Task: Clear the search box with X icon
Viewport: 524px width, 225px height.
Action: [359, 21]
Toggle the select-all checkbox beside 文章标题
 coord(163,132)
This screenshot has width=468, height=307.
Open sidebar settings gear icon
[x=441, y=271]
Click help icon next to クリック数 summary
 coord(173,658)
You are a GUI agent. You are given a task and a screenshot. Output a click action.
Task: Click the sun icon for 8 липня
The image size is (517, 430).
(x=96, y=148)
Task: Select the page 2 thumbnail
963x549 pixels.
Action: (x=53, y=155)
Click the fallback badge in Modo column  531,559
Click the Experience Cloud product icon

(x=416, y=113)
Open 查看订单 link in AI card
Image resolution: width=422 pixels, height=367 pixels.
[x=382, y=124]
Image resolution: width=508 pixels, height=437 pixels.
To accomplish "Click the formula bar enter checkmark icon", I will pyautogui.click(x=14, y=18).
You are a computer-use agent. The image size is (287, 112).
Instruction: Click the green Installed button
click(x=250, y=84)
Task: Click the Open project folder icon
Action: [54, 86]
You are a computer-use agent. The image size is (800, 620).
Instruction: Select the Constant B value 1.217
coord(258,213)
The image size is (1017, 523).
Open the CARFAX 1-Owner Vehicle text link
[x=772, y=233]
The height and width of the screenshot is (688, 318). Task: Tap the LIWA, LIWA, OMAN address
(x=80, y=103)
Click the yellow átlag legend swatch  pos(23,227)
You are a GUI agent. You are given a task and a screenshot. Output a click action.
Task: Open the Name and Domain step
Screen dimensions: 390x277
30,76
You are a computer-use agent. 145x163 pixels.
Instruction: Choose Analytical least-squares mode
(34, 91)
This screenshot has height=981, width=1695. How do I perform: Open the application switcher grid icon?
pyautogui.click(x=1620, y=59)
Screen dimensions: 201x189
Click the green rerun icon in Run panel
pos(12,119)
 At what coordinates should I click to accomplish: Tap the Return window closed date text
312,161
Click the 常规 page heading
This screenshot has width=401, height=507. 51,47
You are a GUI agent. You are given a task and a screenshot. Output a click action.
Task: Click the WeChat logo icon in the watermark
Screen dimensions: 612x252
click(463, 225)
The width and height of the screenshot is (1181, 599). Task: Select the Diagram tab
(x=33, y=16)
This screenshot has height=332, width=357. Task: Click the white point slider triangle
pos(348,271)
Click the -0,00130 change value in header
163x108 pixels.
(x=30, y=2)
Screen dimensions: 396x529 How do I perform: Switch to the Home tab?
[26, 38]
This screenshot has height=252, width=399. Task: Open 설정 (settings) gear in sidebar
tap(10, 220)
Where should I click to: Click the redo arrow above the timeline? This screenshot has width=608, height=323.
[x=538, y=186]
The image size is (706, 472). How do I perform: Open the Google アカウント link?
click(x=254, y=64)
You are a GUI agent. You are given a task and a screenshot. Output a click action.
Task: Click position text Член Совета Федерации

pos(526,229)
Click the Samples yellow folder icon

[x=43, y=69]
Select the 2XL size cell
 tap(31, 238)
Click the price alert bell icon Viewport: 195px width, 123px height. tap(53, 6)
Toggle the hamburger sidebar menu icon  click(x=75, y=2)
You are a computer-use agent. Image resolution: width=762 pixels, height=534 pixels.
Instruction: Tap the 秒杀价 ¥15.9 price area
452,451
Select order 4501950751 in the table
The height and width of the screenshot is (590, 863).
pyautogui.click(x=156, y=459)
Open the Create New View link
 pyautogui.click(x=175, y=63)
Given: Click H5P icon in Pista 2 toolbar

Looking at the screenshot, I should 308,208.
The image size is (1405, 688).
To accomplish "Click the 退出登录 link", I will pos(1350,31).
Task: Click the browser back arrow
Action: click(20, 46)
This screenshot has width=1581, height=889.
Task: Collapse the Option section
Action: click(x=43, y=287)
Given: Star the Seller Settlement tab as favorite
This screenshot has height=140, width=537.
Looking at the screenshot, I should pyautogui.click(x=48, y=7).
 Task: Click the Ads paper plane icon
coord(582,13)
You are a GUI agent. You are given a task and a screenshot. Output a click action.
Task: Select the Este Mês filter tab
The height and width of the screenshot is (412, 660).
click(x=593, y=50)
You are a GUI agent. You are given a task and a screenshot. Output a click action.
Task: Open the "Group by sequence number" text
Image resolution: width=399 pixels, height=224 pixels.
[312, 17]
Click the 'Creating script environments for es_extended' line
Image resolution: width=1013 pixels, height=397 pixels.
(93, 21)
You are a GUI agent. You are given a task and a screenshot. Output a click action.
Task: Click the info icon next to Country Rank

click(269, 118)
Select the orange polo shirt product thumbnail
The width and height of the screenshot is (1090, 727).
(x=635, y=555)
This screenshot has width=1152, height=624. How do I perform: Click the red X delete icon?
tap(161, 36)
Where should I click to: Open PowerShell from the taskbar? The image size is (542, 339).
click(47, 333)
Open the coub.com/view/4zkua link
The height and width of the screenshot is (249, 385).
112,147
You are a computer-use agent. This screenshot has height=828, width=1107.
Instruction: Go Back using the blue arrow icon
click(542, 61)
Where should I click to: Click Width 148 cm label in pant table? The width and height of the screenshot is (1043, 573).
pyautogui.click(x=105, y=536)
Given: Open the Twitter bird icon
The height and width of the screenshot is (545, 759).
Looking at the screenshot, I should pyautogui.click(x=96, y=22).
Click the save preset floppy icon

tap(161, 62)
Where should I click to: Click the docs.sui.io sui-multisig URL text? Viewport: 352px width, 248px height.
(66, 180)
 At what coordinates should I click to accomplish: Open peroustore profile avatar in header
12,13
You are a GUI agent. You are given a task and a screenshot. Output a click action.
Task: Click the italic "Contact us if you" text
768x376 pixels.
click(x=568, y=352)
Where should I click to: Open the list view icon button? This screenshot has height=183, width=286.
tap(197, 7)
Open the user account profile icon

______________________________

Within the material above, the line with "Click the Samples yellow folder icon" opens the range and the line with "Task: Select the Este Mês filter tab" closes it; reproduce that range word for word.

→ Written solution
Click the Samples yellow folder icon

[x=43, y=69]
Select the 2XL size cell
 tap(31, 238)
Click the price alert bell icon Viewport: 195px width, 123px height. tap(53, 6)
Toggle the hamburger sidebar menu icon  click(x=75, y=2)
You are a computer-use agent. Image resolution: width=762 pixels, height=534 pixels.
Instruction: Tap the 秒杀价 ¥15.9 price area
452,451
Select order 4501950751 in the table
The height and width of the screenshot is (590, 863).
pyautogui.click(x=156, y=459)
Open the Create New View link
 pyautogui.click(x=175, y=63)
Given: Click H5P icon in Pista 2 toolbar

Looking at the screenshot, I should 308,208.
The image size is (1405, 688).
To accomplish "Click the 退出登录 link", I will pos(1350,31).
Task: Click the browser back arrow
Action: click(20, 46)
This screenshot has width=1581, height=889.
Task: Collapse the Option section
Action: click(x=43, y=287)
Given: Star the Seller Settlement tab as favorite
This screenshot has height=140, width=537.
Looking at the screenshot, I should pyautogui.click(x=48, y=7).
 Task: Click the Ads paper plane icon
coord(582,13)
You are a GUI agent. You are given a task and a screenshot. Output a click action.
Task: Select the Este Mês filter tab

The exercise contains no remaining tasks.